Re: [RFC PATCH] glibc: Perform rseq(2) registration at nptl init and thread creation

Mathieu Desnoyers <mathieu.desnoyers@xxxxxxxxxxxx> · Wed, 19 Sep 2018 17:01:26 -0400 (EDT)

----- On Sep 19, 2018, at 1:38 PM, Szabolcs Nagy szabolcs.nagy@xxxxxxx wrote:

> On 19/09/18 15:44, Mathieu Desnoyers wrote:
>> Things to consider:
>> 
>> - Move __rseq_refcount to an extra field at the end of __rseq_abi to
>>    eliminate one symbol. This would require to wrap struct rseq into
>>    e.g. struct rseq_lib or such, e.g.:
>> 
>> struct rseq_lib {
>>    struct rseq kabi;
>>    int refcount;
>> };
>> 
>> All libraries/programs which try to register rseq (glibc, early-adopter
>> applications, early-adopter libraries) should use the rseq refcount.
>> It becomes part of the ABI within a user-space process, but it's not
>> part of the ABI shared with the kernel per se.
>> 
>> - Restructure how this code is organized so glibc keeps building on
>>    non-Linux targets.
>> 
>> - We do not need an atomic increment/decrement for the refcount per
>>    se. Just being atomic with respect to the current thread (and nested
>>    signals) would be enough. What is the proper API to use there ?
>>    Should we expose struct rseq_lib in a public glibc header ? Should
>>    we create a rseq(3) man page ?
>> 
>> - Revisit use of "weak" symbol for __rseq_abi in glibc. Perhaps we
>>    want a non-weak symbol there ? (and let all other early user
>>    libraries use weak)
>> 
> 
> i don't think there is precedent for exposing tls symbol in glibc
> (e.g. errno is exposed via __errno_location function) so there
> might be issues with this (but i don't have immediate concerns).
> 
>> diff --git a/nptl/pthread_create.c b/nptl/pthread_create.c
>> index fe75d04113..20ee197d94 100644
>> --- a/nptl/pthread_create.c
>> +++ b/nptl/pthread_create.c
>> @@ -52,6 +52,13 @@ static struct pthread *__nptl_last_event __attribute_used__;
>>   /* Number of threads running.  */
>>   unsigned int __nptl_nthreads = 1;
>>   
>> +__attribute__((weak, tls_model("initial-exec"))) __thread
>> +volatile struct rseq __rseq_abi = {
>> +	.cpu_id = RSEQ_CPU_ID_UNINITIALIZED,
>> +};
>> +
>> +__attribute__((weak, tls_model("initial-exec"))) __thread
>> +volatile int __rseq_refcount;
>>  
> 
> note that libpthread.so is built with -ftls-model=initial-exec

Which would indeed make these annotations redundant. I'll remove
them.

> (and if it wasn't then you'd want to put the attribute on the
> declaration in the internal header file, not on the definition,
> so the actual tls accesses generate the right code)

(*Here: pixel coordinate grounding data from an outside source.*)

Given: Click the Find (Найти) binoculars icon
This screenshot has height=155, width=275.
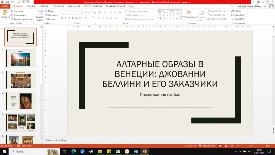Looking at the screenshot, I should click(236, 11).
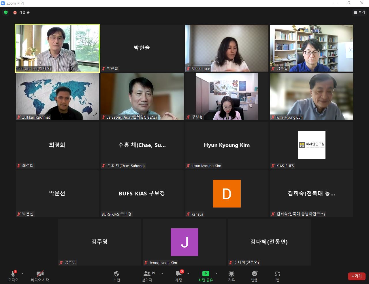Viewport: 369px width, 284px height.
Task: Click the green encryption shield icon
Action: click(6, 12)
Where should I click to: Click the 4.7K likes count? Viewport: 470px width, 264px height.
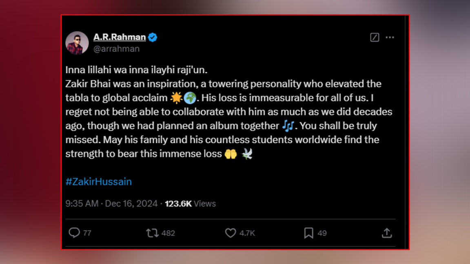coord(247,233)
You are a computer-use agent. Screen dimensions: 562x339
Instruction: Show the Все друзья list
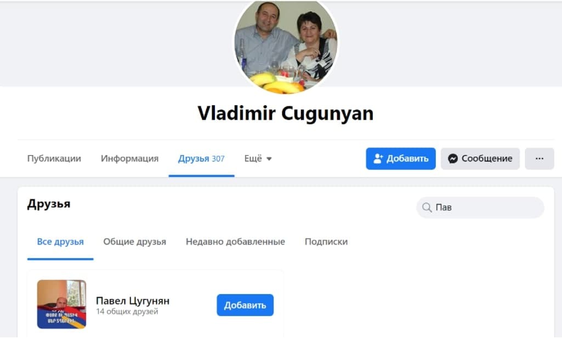pyautogui.click(x=60, y=242)
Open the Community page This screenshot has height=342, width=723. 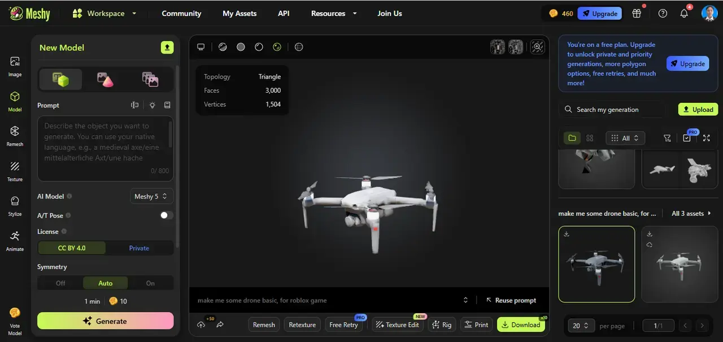181,13
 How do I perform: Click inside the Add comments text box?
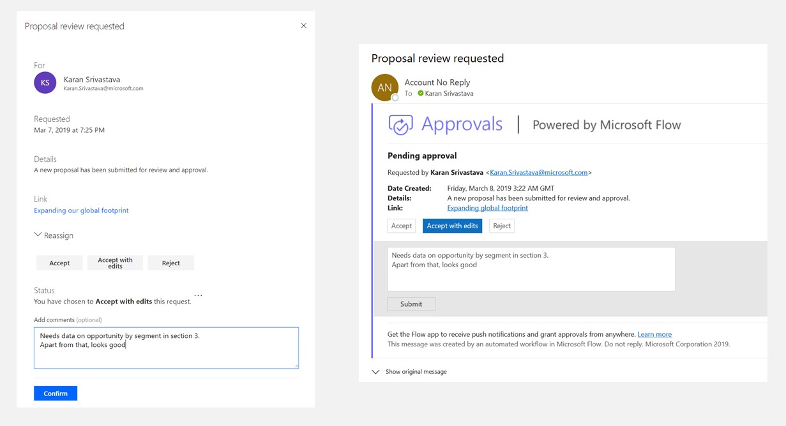click(165, 348)
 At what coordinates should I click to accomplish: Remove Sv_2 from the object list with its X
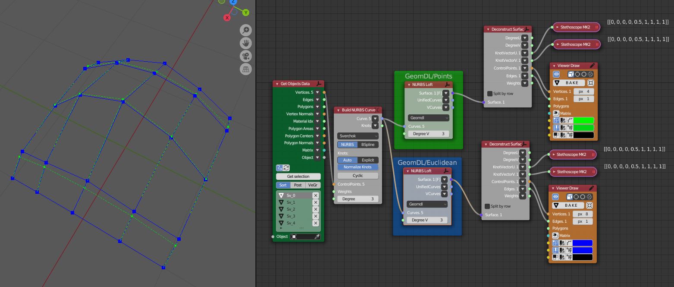(x=316, y=209)
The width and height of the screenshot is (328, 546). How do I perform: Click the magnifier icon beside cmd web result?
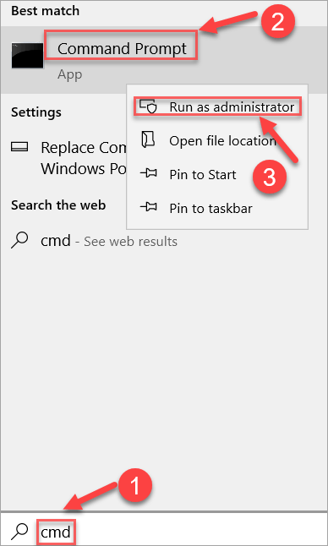[x=19, y=241]
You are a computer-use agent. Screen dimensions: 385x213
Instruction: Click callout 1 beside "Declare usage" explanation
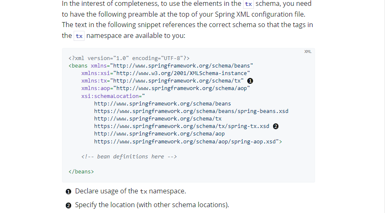point(69,191)
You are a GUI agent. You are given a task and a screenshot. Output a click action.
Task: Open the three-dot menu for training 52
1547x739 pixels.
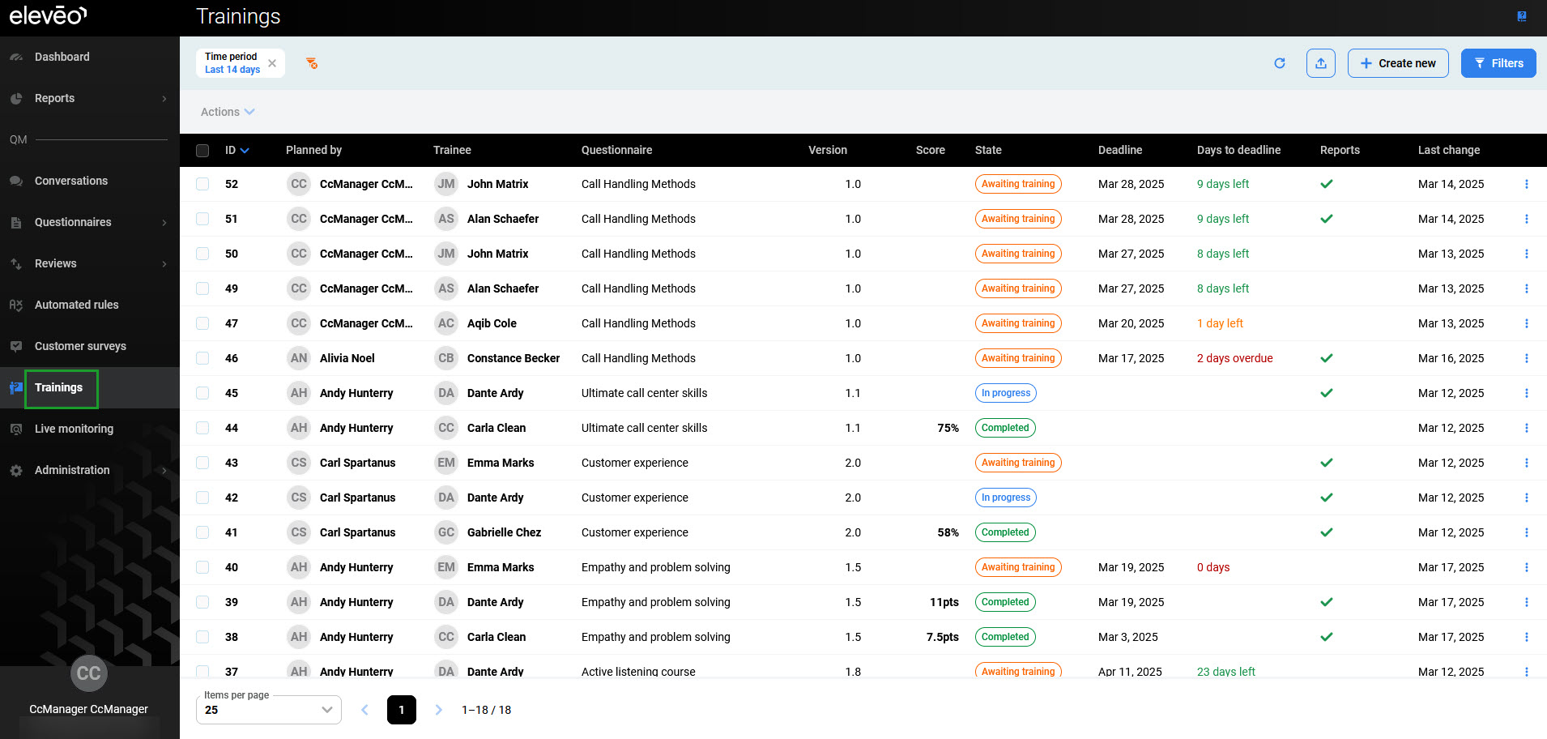(1527, 184)
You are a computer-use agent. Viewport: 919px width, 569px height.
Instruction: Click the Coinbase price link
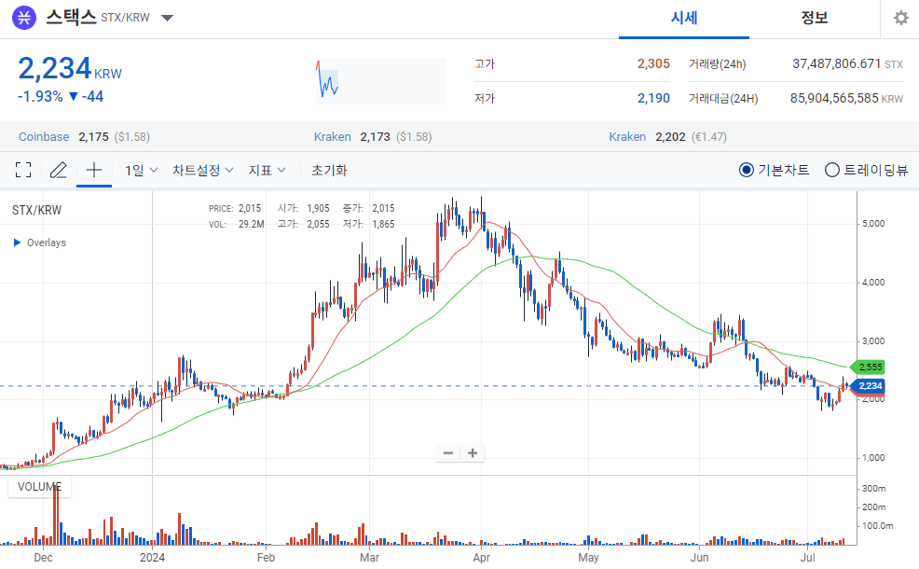click(x=43, y=136)
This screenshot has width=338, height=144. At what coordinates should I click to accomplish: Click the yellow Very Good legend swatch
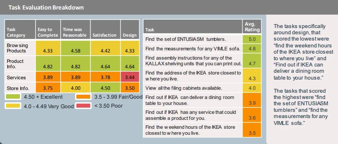coord(13,106)
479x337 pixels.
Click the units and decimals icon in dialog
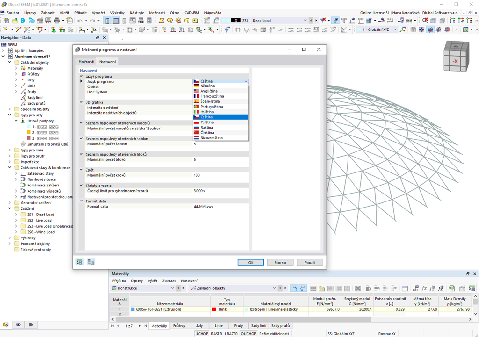(80, 262)
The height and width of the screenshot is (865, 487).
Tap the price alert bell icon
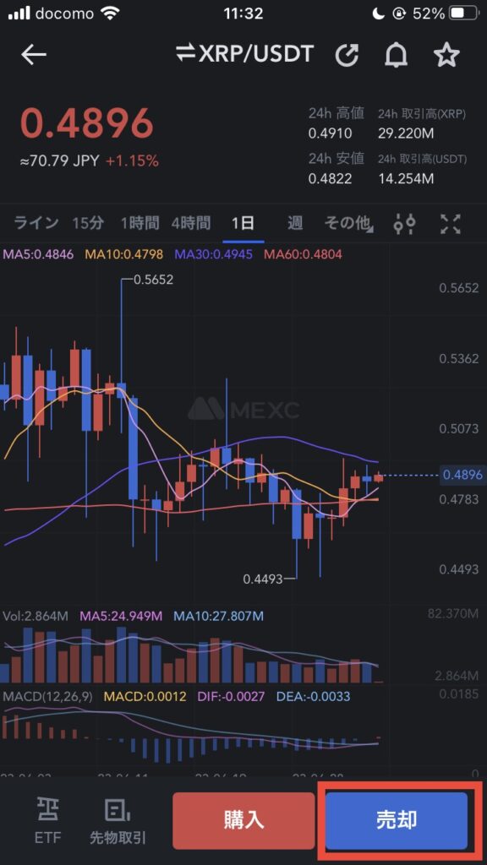pos(396,55)
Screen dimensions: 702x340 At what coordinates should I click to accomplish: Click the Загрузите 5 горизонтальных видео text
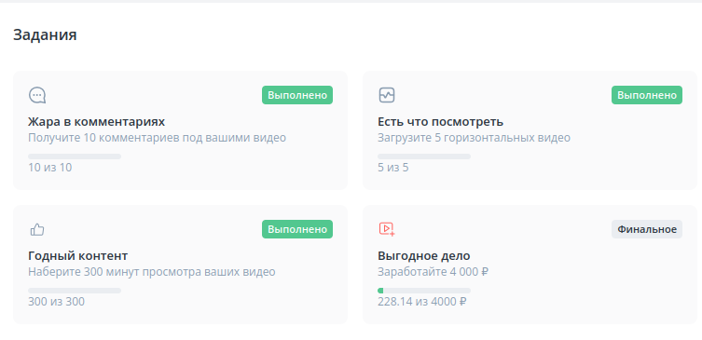475,137
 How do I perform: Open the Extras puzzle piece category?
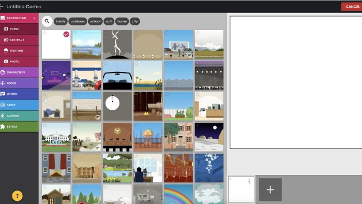coord(19,127)
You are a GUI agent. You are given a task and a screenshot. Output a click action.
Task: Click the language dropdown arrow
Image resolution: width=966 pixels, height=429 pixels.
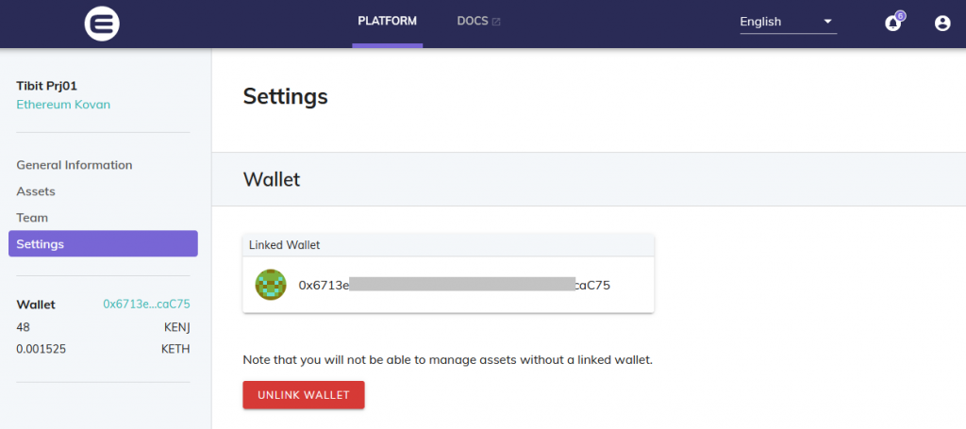[x=827, y=22]
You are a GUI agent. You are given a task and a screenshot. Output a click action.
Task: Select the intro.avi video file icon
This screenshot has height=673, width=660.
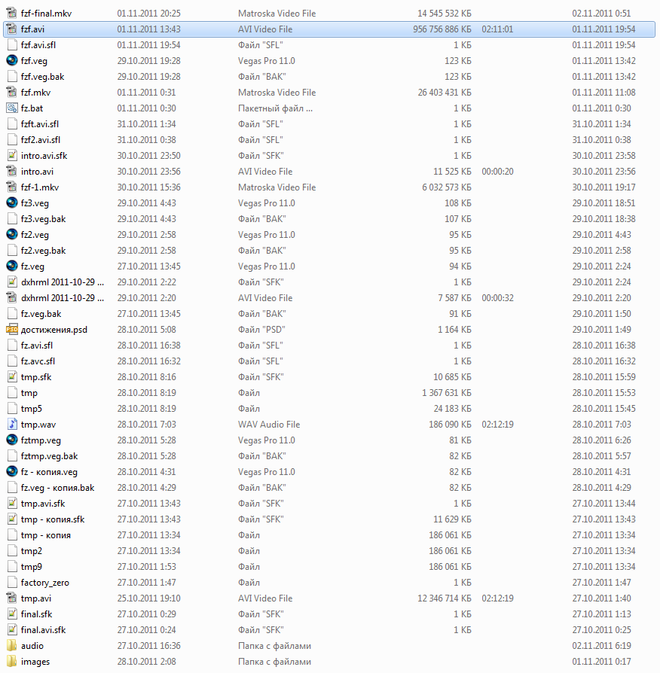coord(12,171)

This area is one where I'm still uneasy on my comprehension of
the details, especially that it goes in a different direction than
what you are recommending.

I've read through https://www.akkadia.org/drepper/tls.pdf Section 5
"Linker Optimizations" to try to figure it out, and I end up being
under the impression that applying the tls_model("initial-exec")
attribute to a symbol declaration in a header file does not have
much impact on the accesses that use that variable. Reading through
that section, it seems that the variable definition is the one that
matters, and then the compiler/linker/loader are tweaking the sites
that reference the TLS variable through code rewrite based on the
most efficient mechanism that each phase knows can be used at each
stage.

What am I missing ?

Thanks,

Mathieu

-- 
Mathieu Desnoyers
EfficiOS Inc.
http://www.efficios.com